Our team just built and raced a brand new 4500 car with a new Howe servo setup like we ran in the old car. Shawn drove it to 5th in class and 24th overall in it's first EMC. I drove it 70 mph in the big whoops out at Johnson valley and it is an absolute pleasure cruise to steer. There are no shaking/oscillation/pulsation issues with our recipe which takes custom box work to make possible. A quickner doesn't solve any problems, it only creates more. So in time it has turned out that one cannot re create our success and cheapen the parts list at the same time. It takes what it takes, anything less results in blown money on a tire shaker.

If you look close you can see the steering box and the servo in this pic
Hey yea didnt get to chat with you at KOH this year , we did race , did finish , did have a slight mishap with our box the cap came loose or 4 bolts Im assuming some bumpsteer , after not much luck connecting with you we tried various different configurations again , we modded some boxes like you as that was really the only difference in our steering set up to yours it didnt do the trick . but we are a bellcrank set up like Duane Garretson's car not like yours I think the ratio's are not correct in how they were originally set up . we changed the box and made it a powered box , got rid of the sweet valve and kept the rest I guess now we are just a fancy hydro assist set up lol ... it worked 500% better than last year is it correct now ? probably not were we sick of chasing ourselves in circles yes !!!! it did feel great driving it and not having that ridiculous chatter , for time being we are going to safety the cap bolts , hopefully race the rig a bit this year and when we have more time we will dive into it again ...
02-20-2019 03:15 PM
gtxracer
Quote:
Originally Posted by Robe View Post
I6 or V8 Grands? Doesnt matter?
Still researching but so far no actual tech to give me a real answer.

Quote:
Originally Posted by tbuff02 View Post
That's the info I was looking for. Thanks. I know the scout box is a saginaw unit. Been trying to figure out if there are guts from another box that would work, but didn't think the astrovan box would. I'll run over to the junkyard and grab a steering box out of an astrovan and see if we can make a box. I understand about modifying the box. We did all that to "eliminate" the torsion bar in the servo attached to the box. We took a slightly different route for free floating the piston and took the cap off the front of the piston so oil can just flow through.
You can use the guts from the Astro box in a behind-the-box application. The box would turn the opposite direction since the worm gear and piston are in the opposite direction. You need the guts from a quick ratio box that shares the same pitman arm orientation.

Good idea on taking the cap off.
02-20-2019 03:02 PM
tbuff02
Quote:
Originally Posted by jr4x View Post
2 1/4 turns lock to lock. Basically 1 turn either way from center. The pitman points forward so the rig has a 7 1/2" center of shaft to center of hole pitman. We're modifying "3 turn" ram assist boxes that we get from PSC. They don't list the scout box on the website but if you call they have them.

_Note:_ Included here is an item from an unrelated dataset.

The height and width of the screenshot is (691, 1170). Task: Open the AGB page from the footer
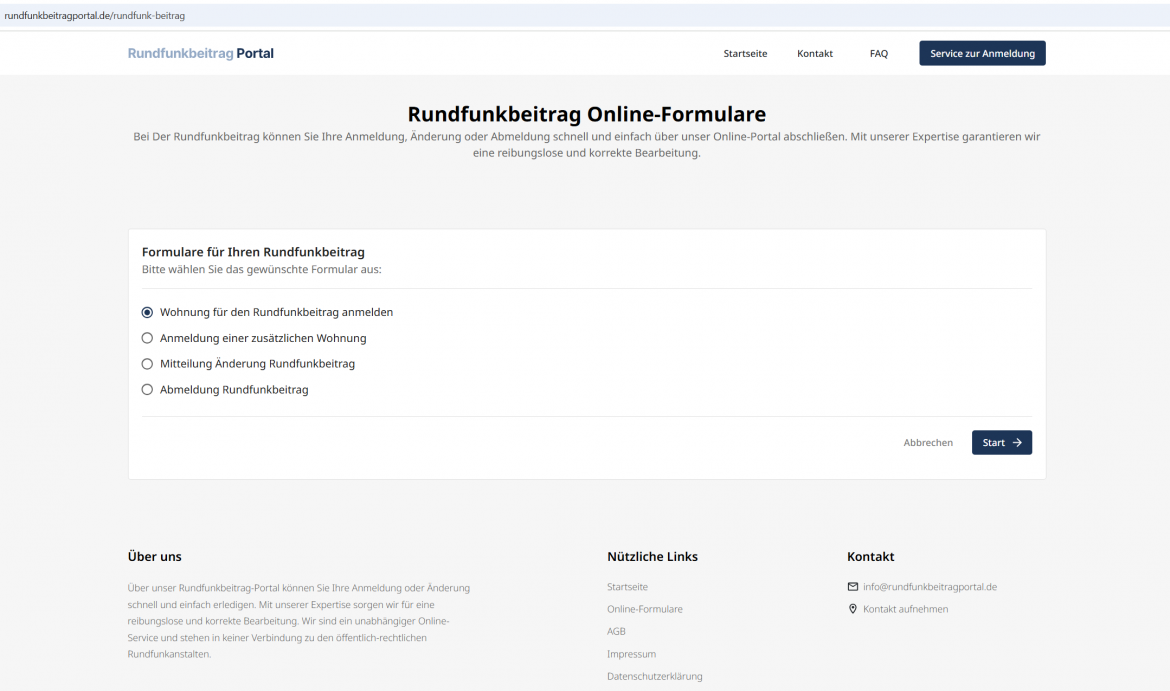coord(616,631)

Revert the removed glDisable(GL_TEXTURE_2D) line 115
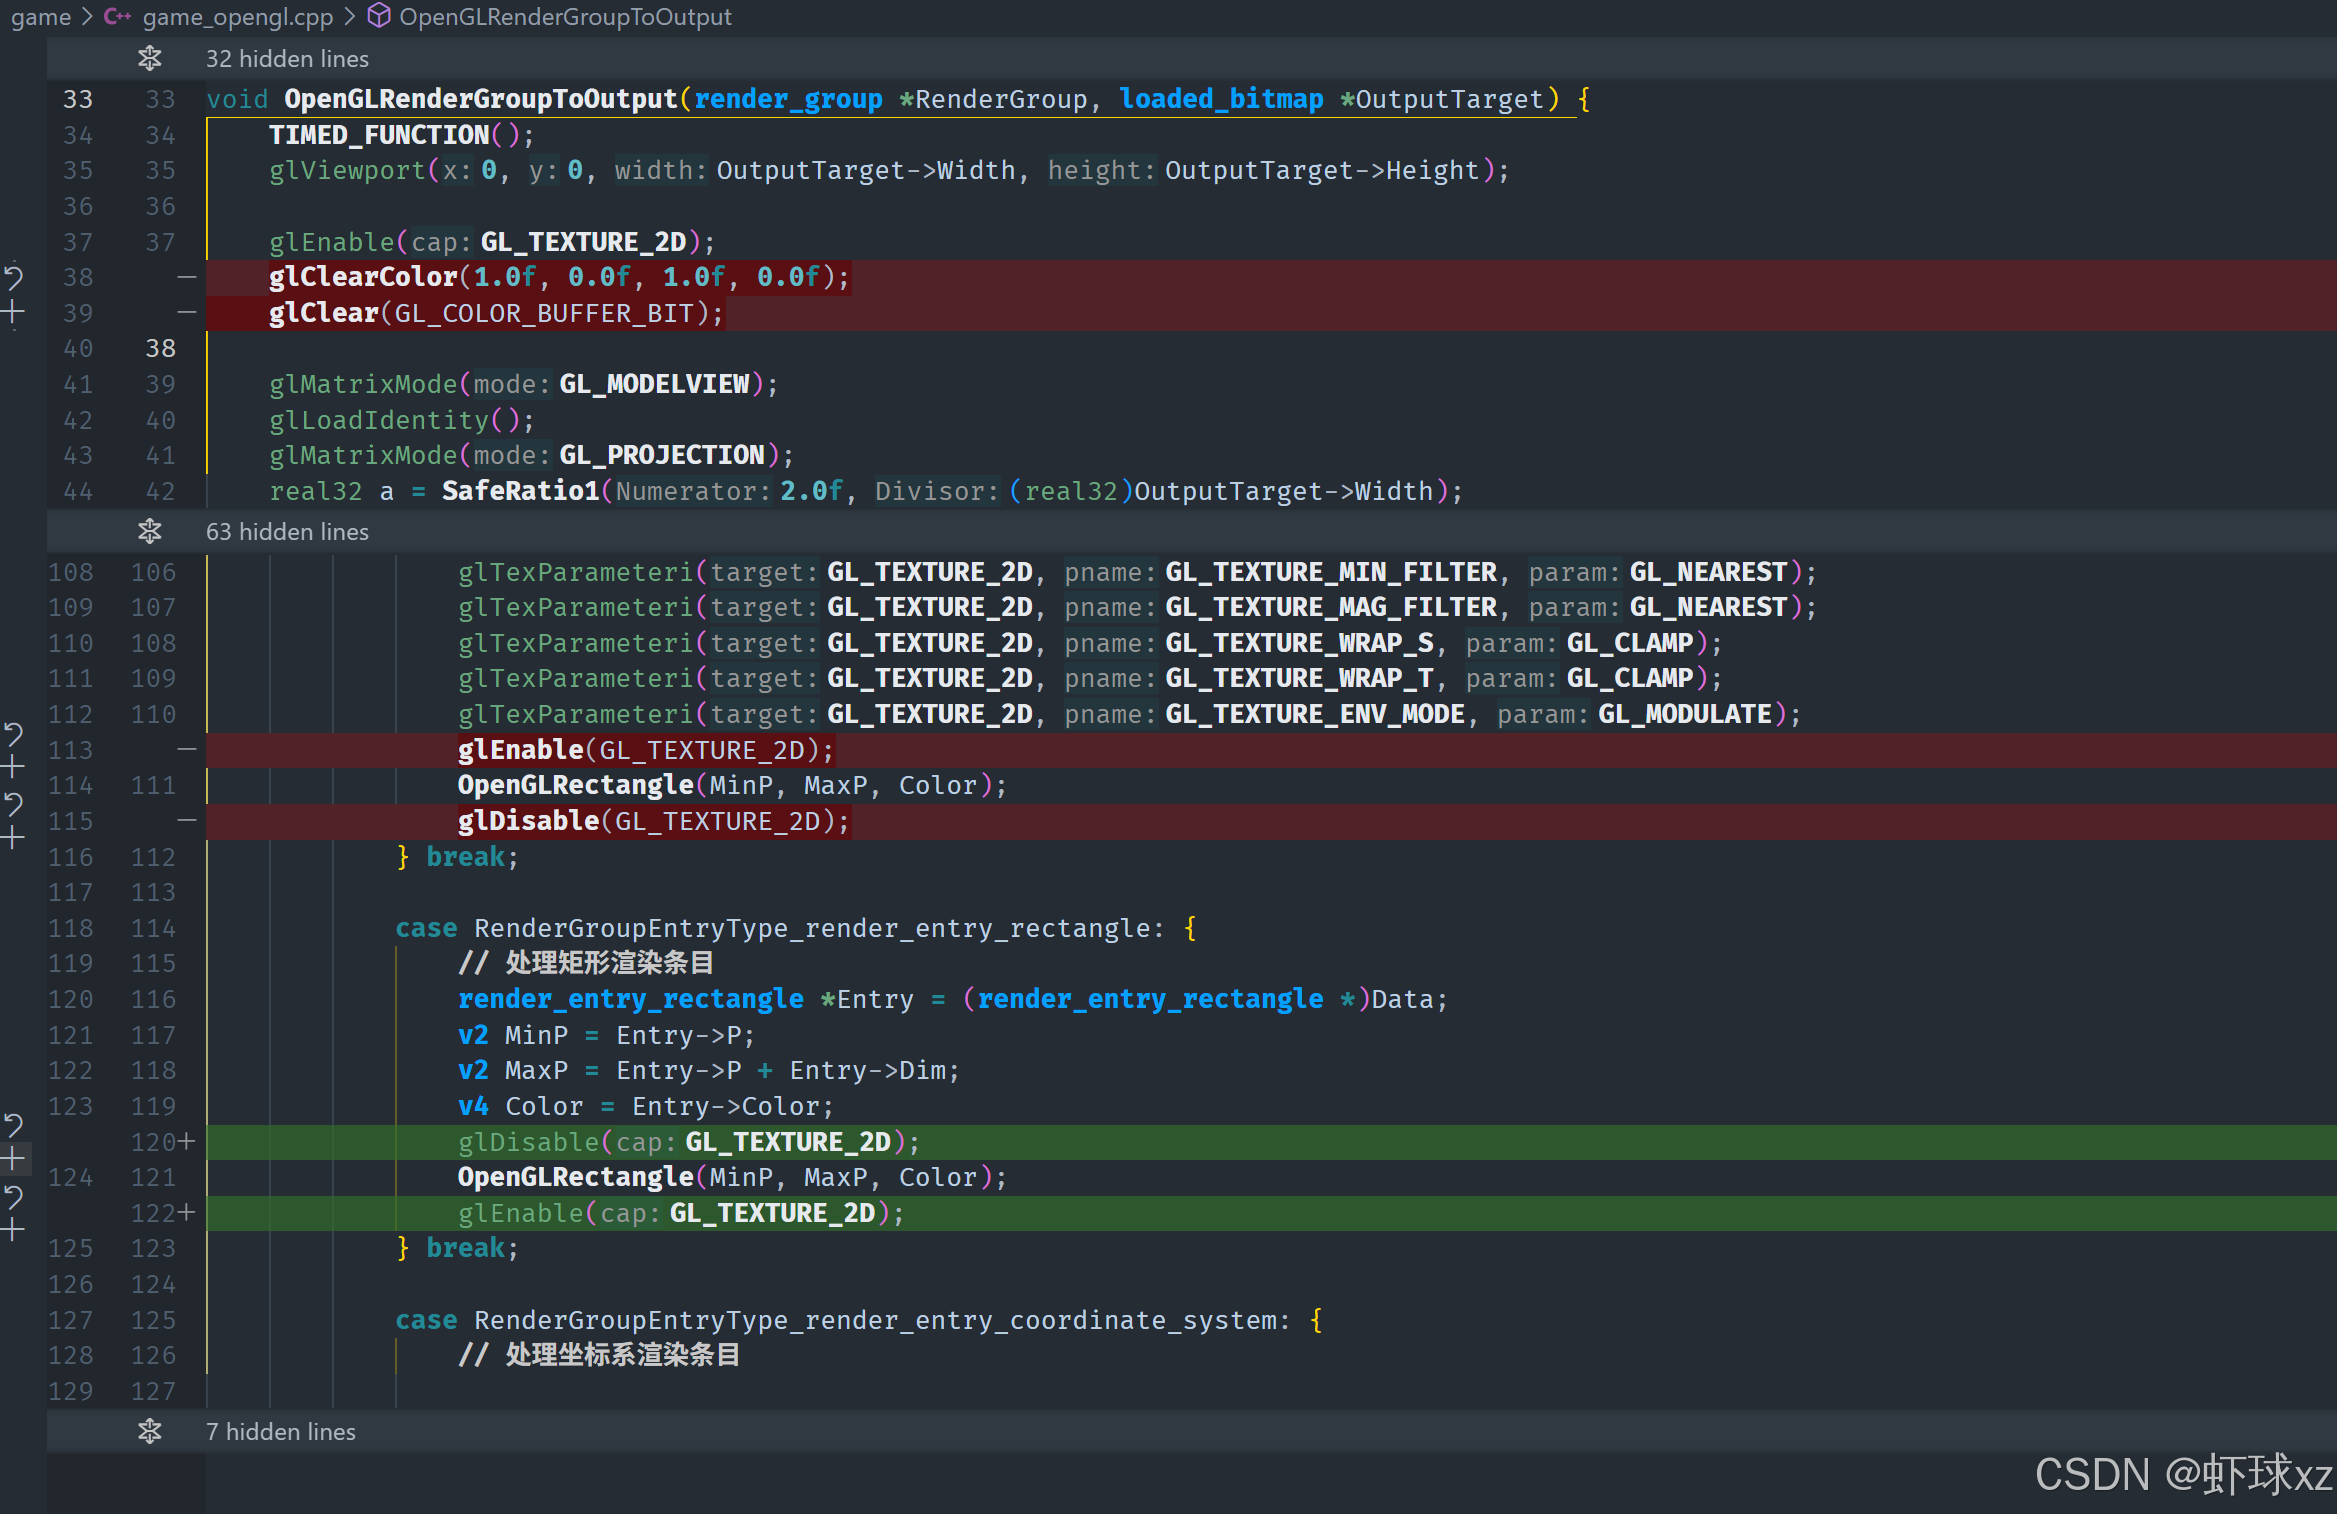[13, 805]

A scout box is still a Saginaw box. I believe that PSC is putting the quick ratio piston and worm gear from an astro van box in them to speed them up. Then we're free floating the piston and welding up the torsion part if the spool valve in them. It sounds like a long way to go to get a fast ratio box but it's been serving us pretty well.
That's the info I was looking for. Thanks. I know the scout box is a saginaw unit. Been trying to figure out if there are guts from another box that would work, but didn't think the astrovan box would. I'll run over to the junkyard and grab a steering box out of an astrovan and see if we can make a box. I understand about modifying the box. We did all that to "eliminate" the torsion bar in the servo attached to the box. We took a slightly different route for free floating the piston and took the cap off the front of the piston so oil can just flow through.